O Grupo de Atuação Especial de Combate ao Crime Organizado (Gaeco), do Ministério Público do Paraná (MPPR), deflagrou na manhã desta terça-feira (11) a Operação Male Opus II, que investiga possíveis irregularidades em processos de licitação e contratos públicos na região de Foz do Iguaçu, no Oeste do Paraná.
A investigação apura suspeitas de falsidade ideológica, fraude em licitações, associação criminosa e outros possíveis crimes contra a Administração Pública. Um servidor da Prefeitura de Foz do Iguaçu também estaria entre os alvos da apuração.
Por determinação da 1ª Vara Criminal de Foz do Iguaçu, foram cumpridos cinco mandados de busca e apreensão. As ordens judiciais tiveram como alvo endereços relacionados a um engenheiro civil e a uma empresa do setor de construção sediada no município.
Também foram realizadas buscas nos departamentos responsáveis por licitações das prefeituras de Foz do Iguaçu, Santa Terezinha de Itaipu e São Miguel do Iguaçu.
Durante a operação, as equipes procuram computadores, celulares, dispositivos de armazenamento, documentos, contratos, propostas apresentadas em licitações, planilhas de medição e diários de obras.
Os agentes também buscam equipamentos que possam ter sido utilizados para produzir ou modificar documentos, além dos processos licitatórios originais e materiais relacionados à habilitação das empresas, fiscalização e medição de obras.
Segundo o Gaeco, a investigação teve como foco inicial a suspeita de que uma empresa teria utilizado indevidamente o acervo técnico pertencente a outra empresa.

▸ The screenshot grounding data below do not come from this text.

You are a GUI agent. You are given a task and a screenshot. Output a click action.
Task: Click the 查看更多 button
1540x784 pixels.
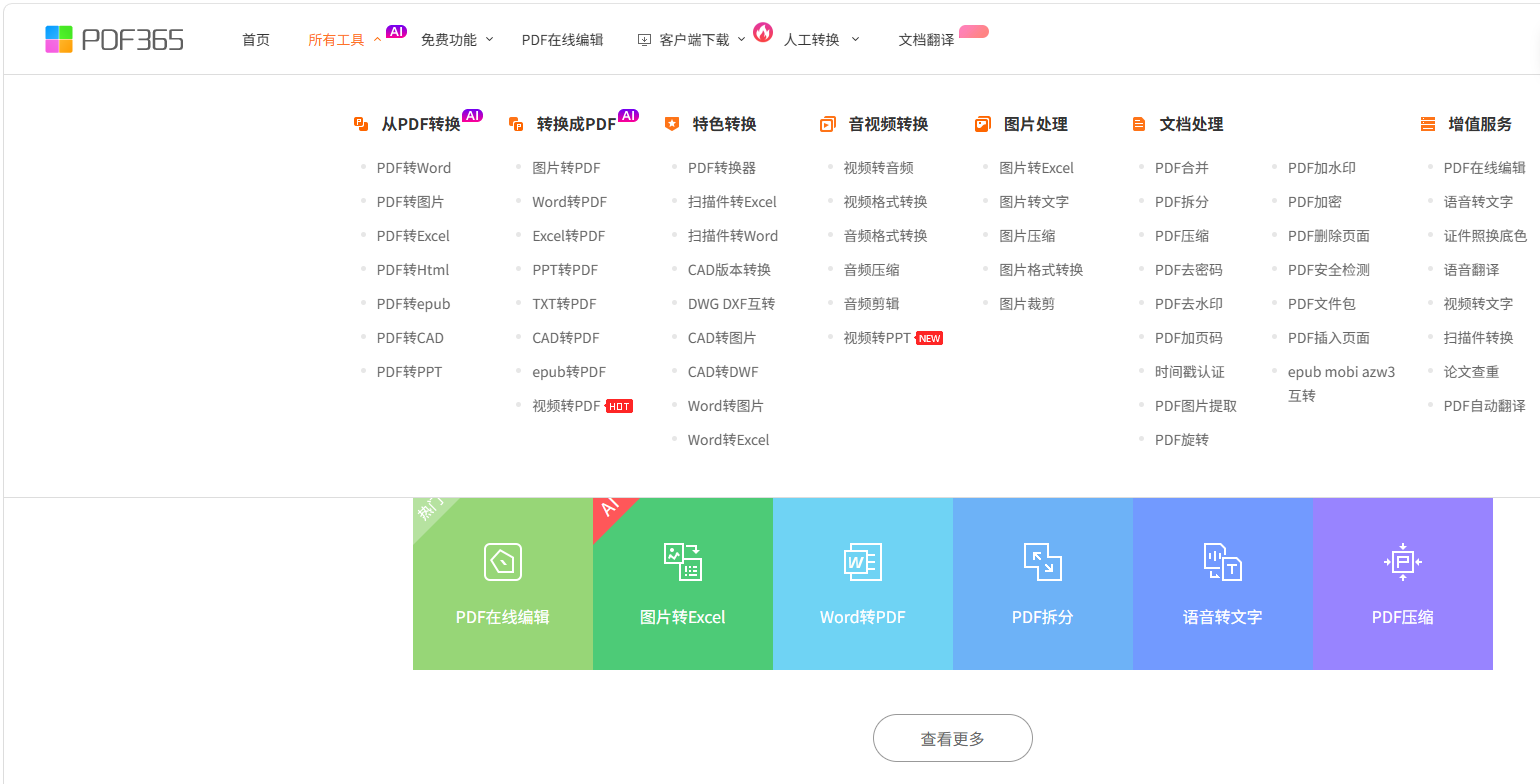pos(952,739)
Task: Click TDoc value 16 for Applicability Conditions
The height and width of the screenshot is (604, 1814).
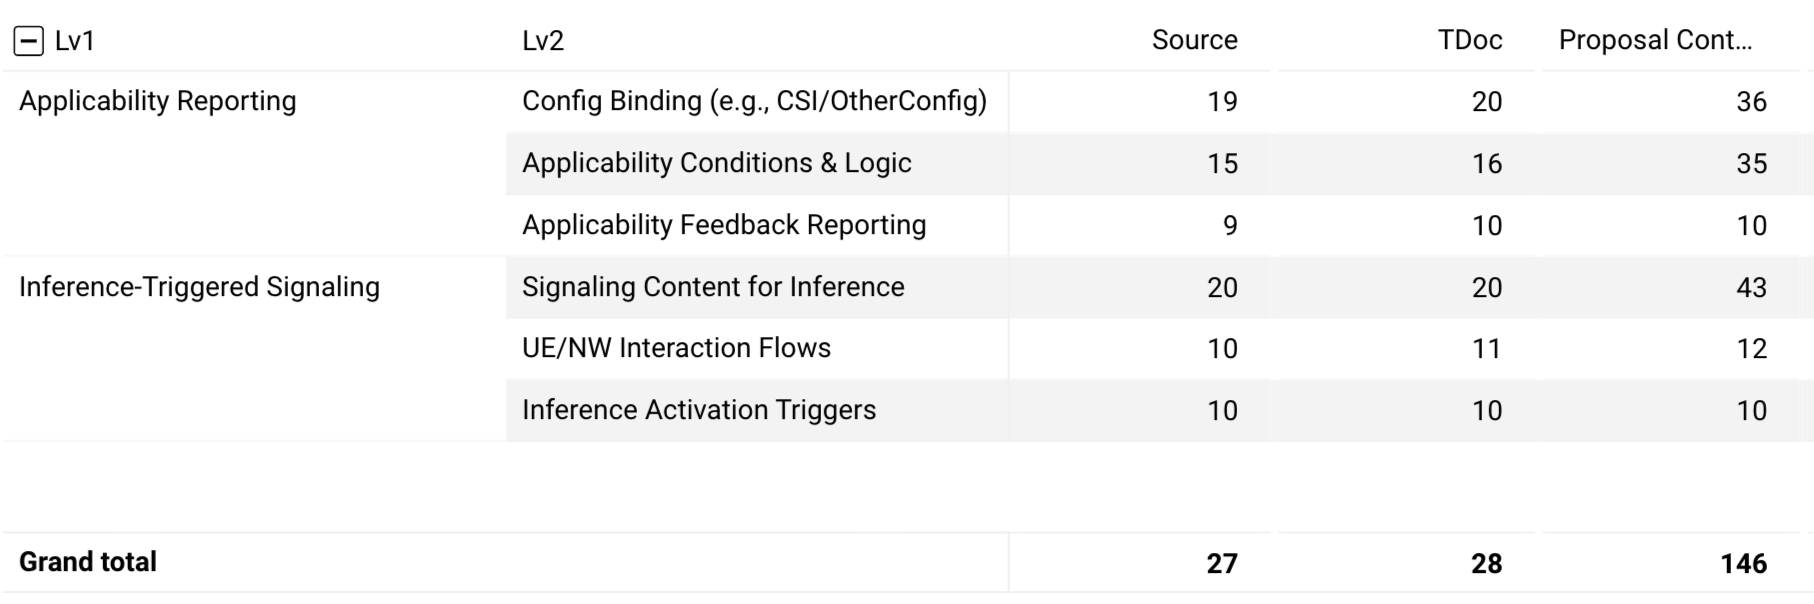Action: (x=1487, y=164)

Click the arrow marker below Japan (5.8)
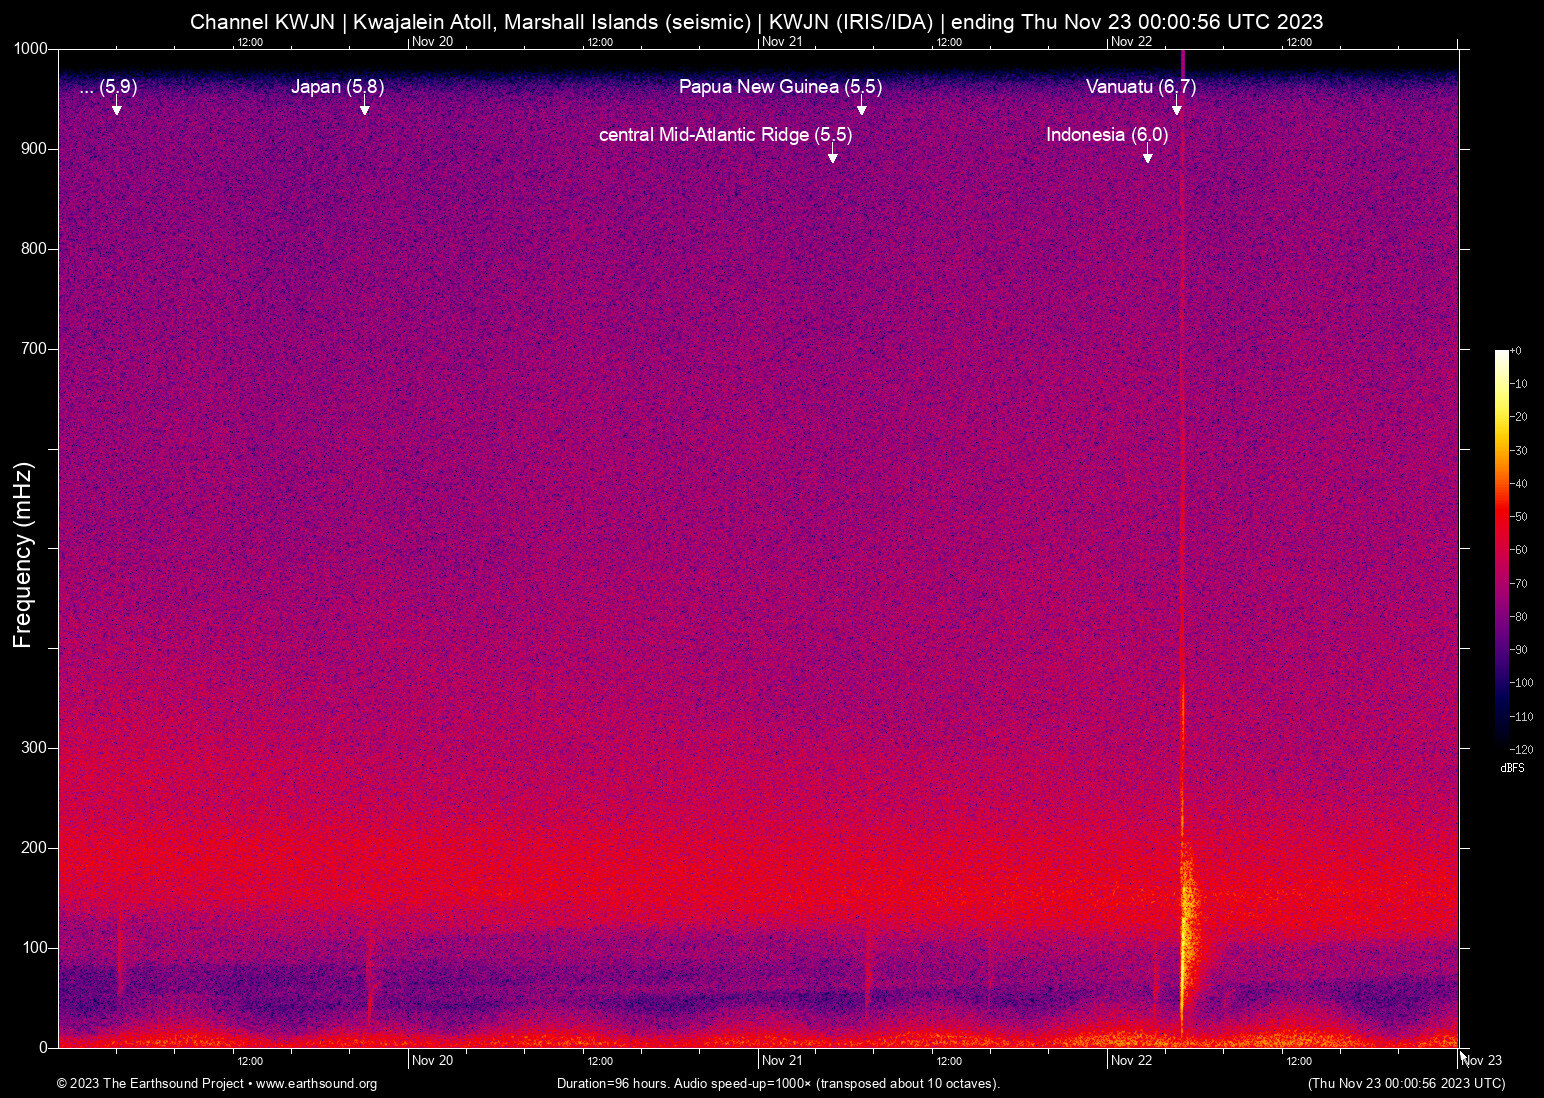click(x=365, y=108)
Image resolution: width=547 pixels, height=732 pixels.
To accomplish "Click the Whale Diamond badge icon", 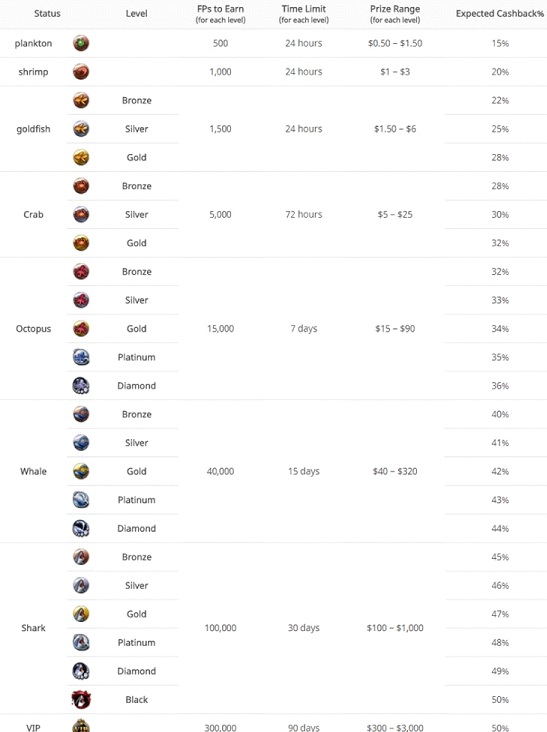I will coord(81,528).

A apuração aponta que um engenheiro ligado à empresa investigada teria apresentado Certidões de Acervo Técnico (CATs) e Anotações de Responsabilidade Técnica (ARTs) que originalmente estavam vinculadas a outra empresa.
De acordo com o Ministério Público, os documentos investigados teriam sido apresentados em pelo menos sete processos de licitação realizados entre 2018 e 2022.
Cinco desses procedimentos ocorreram em Foz do Iguaçu, enquanto um foi realizado em Santa Terezinha de Itaipu e outro em São Miguel do Iguaçu.
A principal suspeita é de que a documentação tenha sido utilizada para permitir que uma empresa participasse de concorrências públicas sem possuir efetivamente a qualificação técnica exigida pelos editais.
Para o Gaeco, caso as suspeitas sejam confirmadas, a utilização de documentos ideologicamente falsos poderia ter prejudicado a concorrência entre as empresas participantes e contribuído para a contratação de uma empresa que não apresentava a capacidade técnica correspondente ao acervo apresentado.
Até o momento, segundo a investigação, não foram encontrados indícios de que o suposto esquema tenha continuado após 2022.
A Operação Male Opus II teve origem em informações obtidas durante a primeira fase da Operação Male Opus, realizada pelo Gaeco de Foz do Iguaçu em junho de 2023.
Na ocasião, a investigação apurou a existência de uma possível organização criminosa envolvida em fraudes em licitações, irregularidades em contratos públicos e outros crimes contra a Administração Pública.
A nova etapa busca aprofundar as informações e esclarecer a possível participação de empresas, particulares e agentes públicos nas irregularidades investigadas.
As buscas realizadas nesta terça-feira fazem parte da fase de coleta de provas. A investigação continua, e os envolvidos são considerados suspeitos até eventual conclusão das apurações e responsabilização pela Justiça.